• What the exercise asks
Count the lines in the records below that contain the word "action" and reply with that number alone.

• Working data
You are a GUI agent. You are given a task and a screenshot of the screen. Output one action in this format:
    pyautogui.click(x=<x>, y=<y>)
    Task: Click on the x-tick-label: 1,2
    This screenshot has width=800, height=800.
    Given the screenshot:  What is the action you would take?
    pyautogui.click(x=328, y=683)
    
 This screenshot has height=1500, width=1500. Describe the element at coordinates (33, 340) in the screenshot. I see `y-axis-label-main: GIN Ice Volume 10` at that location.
==
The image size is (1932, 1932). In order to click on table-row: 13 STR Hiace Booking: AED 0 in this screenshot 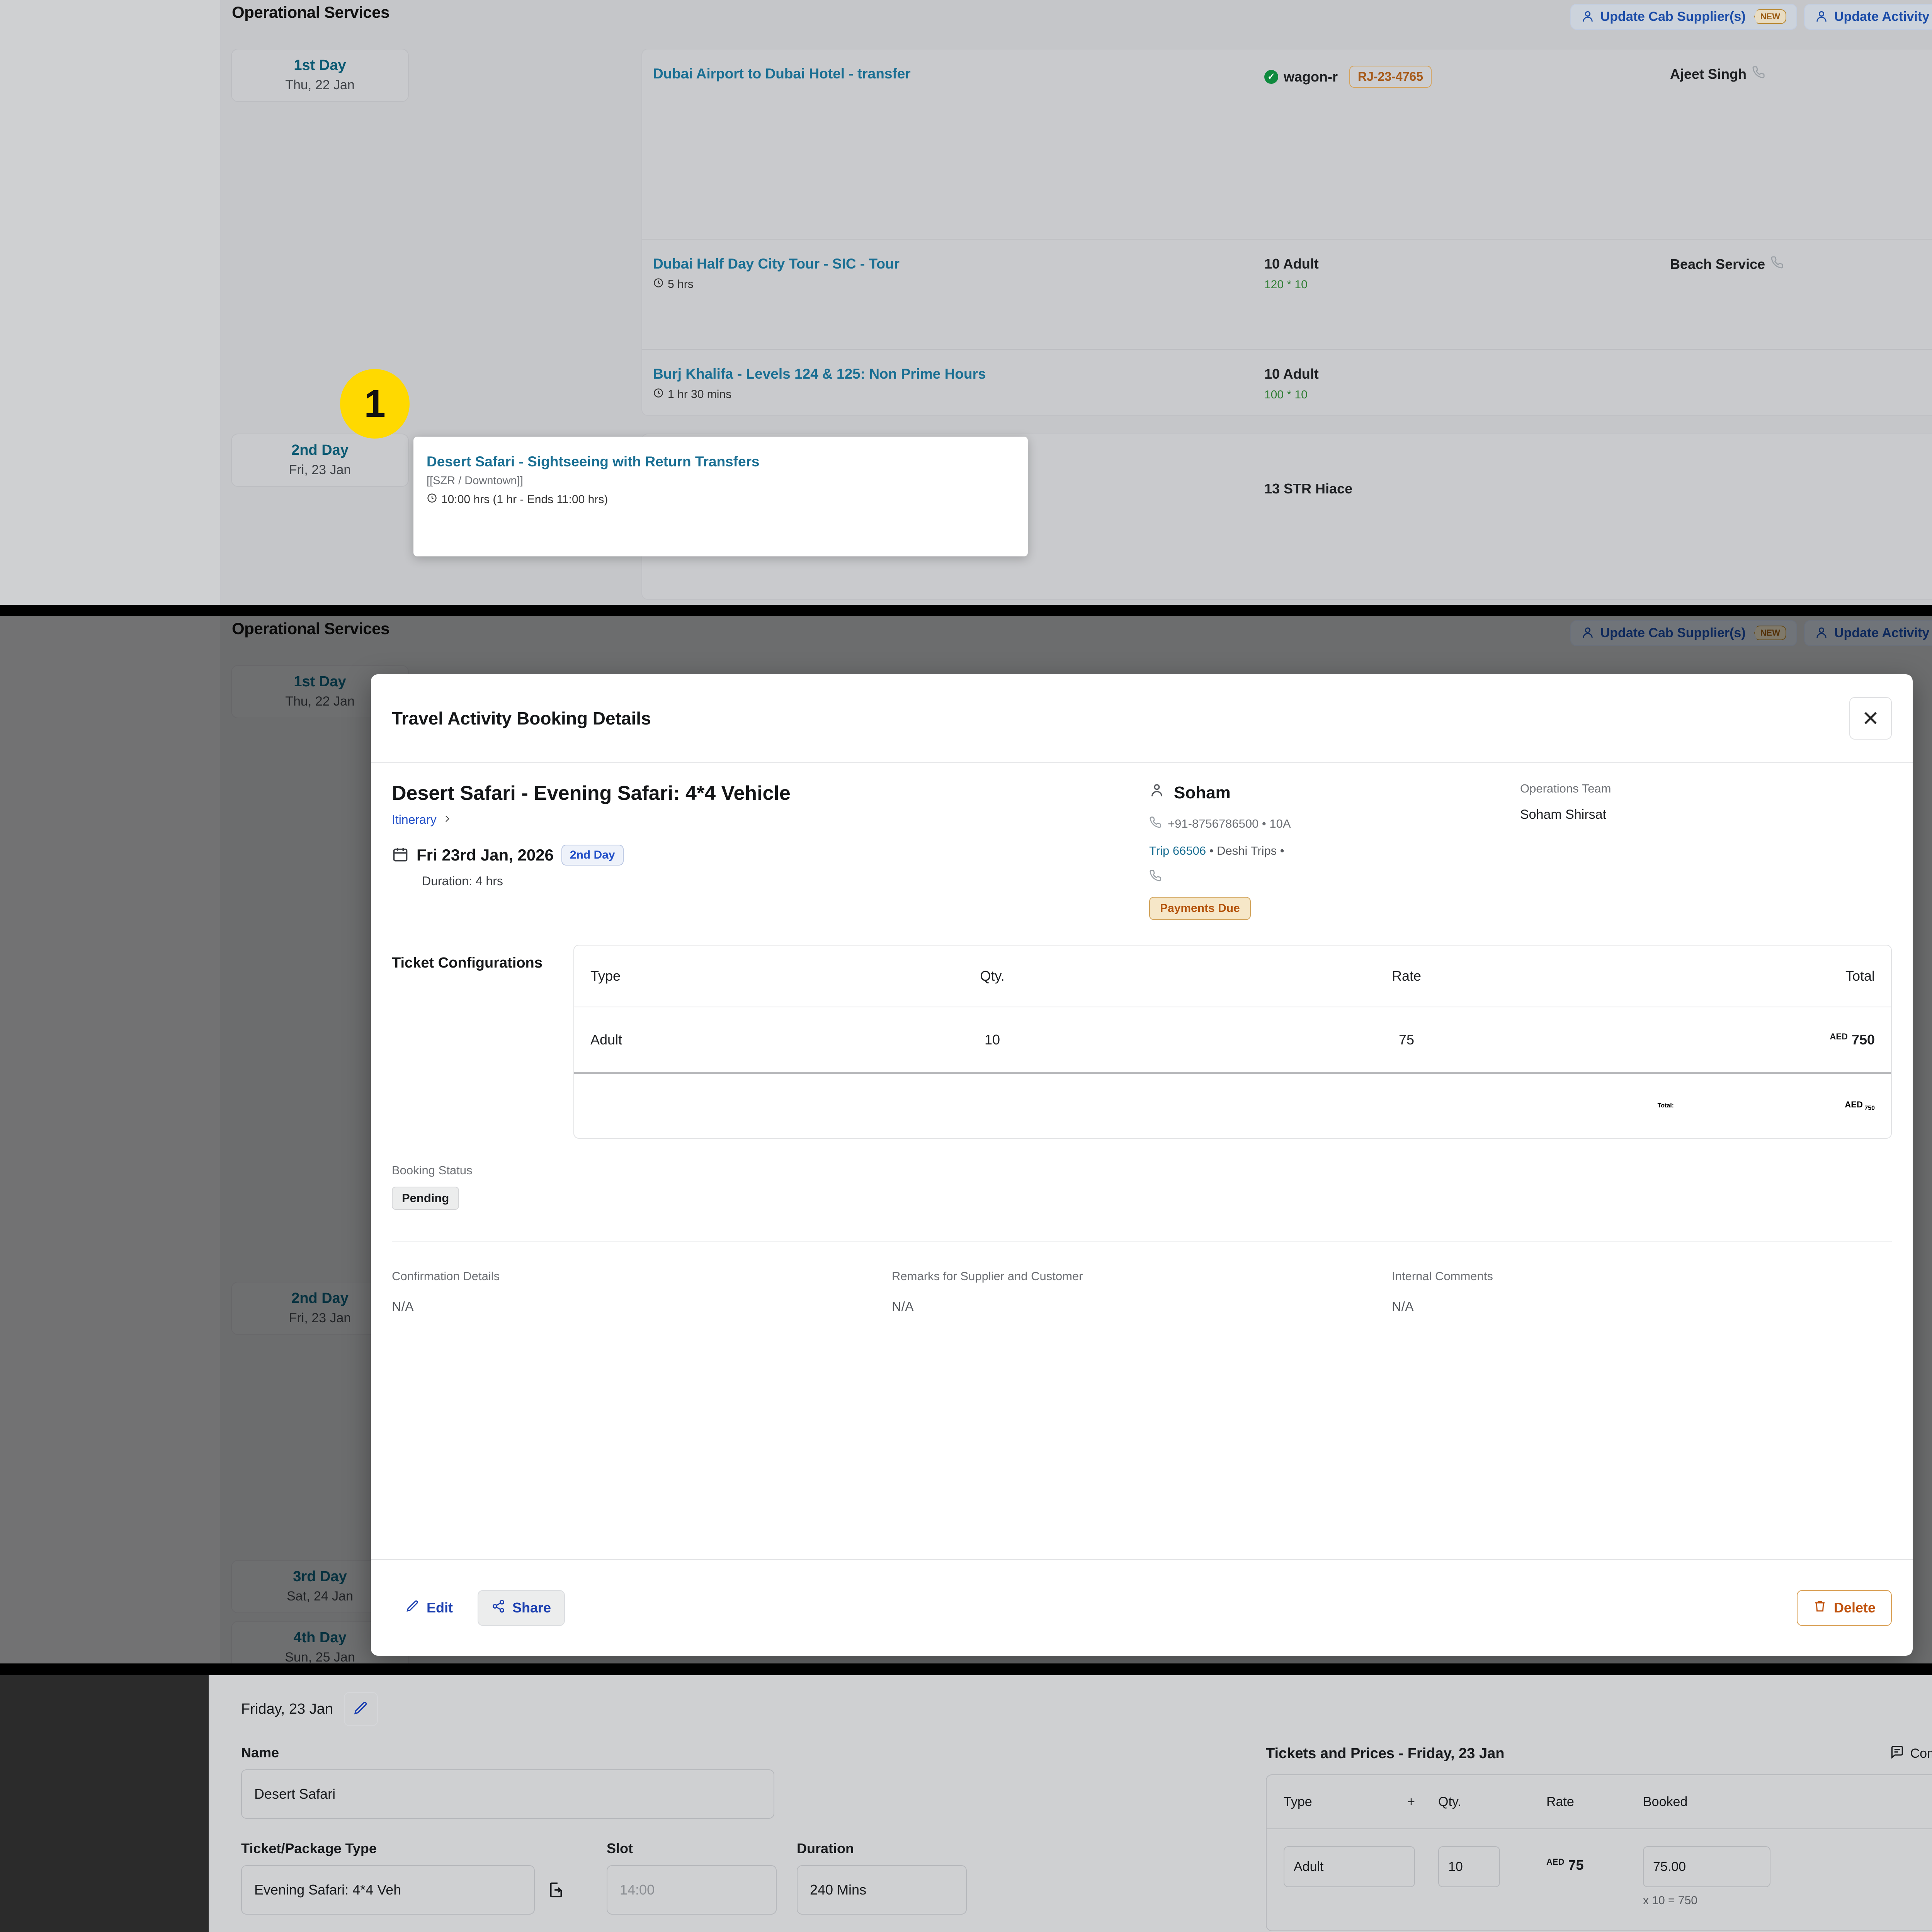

• Solution for this task
2